139,690 new homes were completed in the year to March – a rise of 12% on the previous year.
And the latest house building figures also show that the number of new homes started is also at its highest level since 2007 to 2008.
139,680 homes were started in 2015 to 2016. This continues the upward trend as both starts and completions have continued to grow gradually for the last 2 years.
Housing and Planning Minister Brandon Lewis said:
We’ve got the country building again and are seeing our housebuilding efforts paying-off with this considerable increase in the number of homes built in just 1 year.
This is real progress but there is more to do. That’s why we are going further and increasing our investment in housebuilding to ensure many more hard-working people can benefit.
Housebuilding growth across the country
Today’s figures show strong regional growth in Wakefield and London experiencing high levels of completions.
Delivery in London saw 32% more homes being built in 2015 to 2016 than the previous year with local authorities in Basildon and Haringey seeing completions soar 279% and 1039% respectively over the same period.
And in Wakefield completions were up 59%, from 1,028 to 1,634.
Figures published in November 2015 show that the total number of new homes across the country rose by 25% in 2014 to 2015 when taking into account all homes, including new builds, houses that have been converted into flats and buildings whose use has been changed to residential.
The government’s landmark Housing and Planning Act will also help deliver on its ambition to build a million more homes.
The Act will ensure local authorities continue to play an important role in delivery, and new measures will allow them to provide more homes more swiftly.

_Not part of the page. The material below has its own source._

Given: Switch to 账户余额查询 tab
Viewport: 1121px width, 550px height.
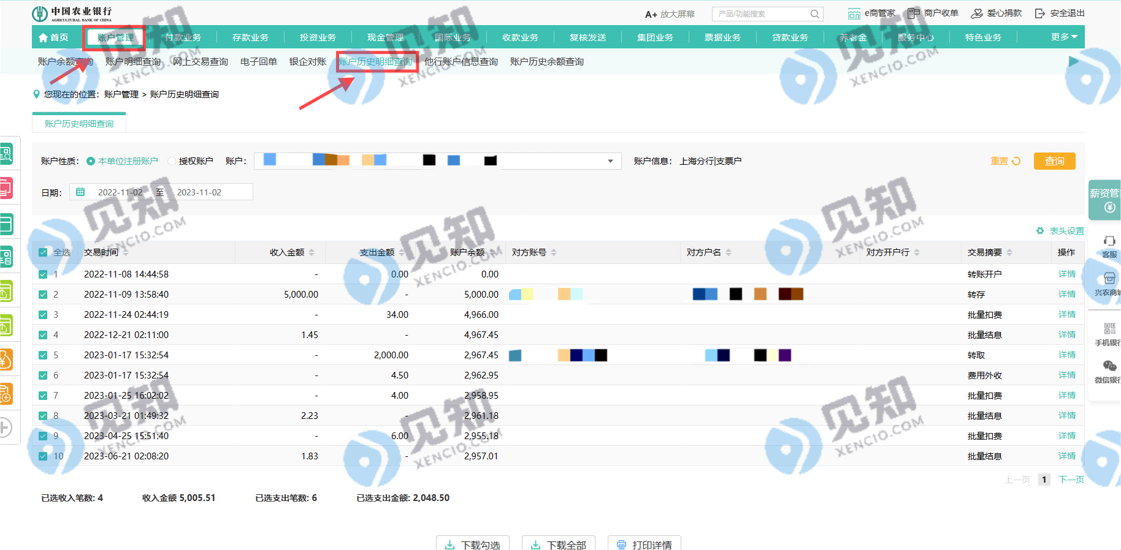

The House building in England: January to March 2016 statistics record the number of new build homes completed and started during the quarter January to March. It uses data sourced from building control officers at local authorities, the National House Building Council and independent inspectors.
This differs from the data sources used in the Net supply of housing in England: 2014 to 2015, which cover all new homes, including new builds, homes that have been divided into flats and change of use from commercial to residential.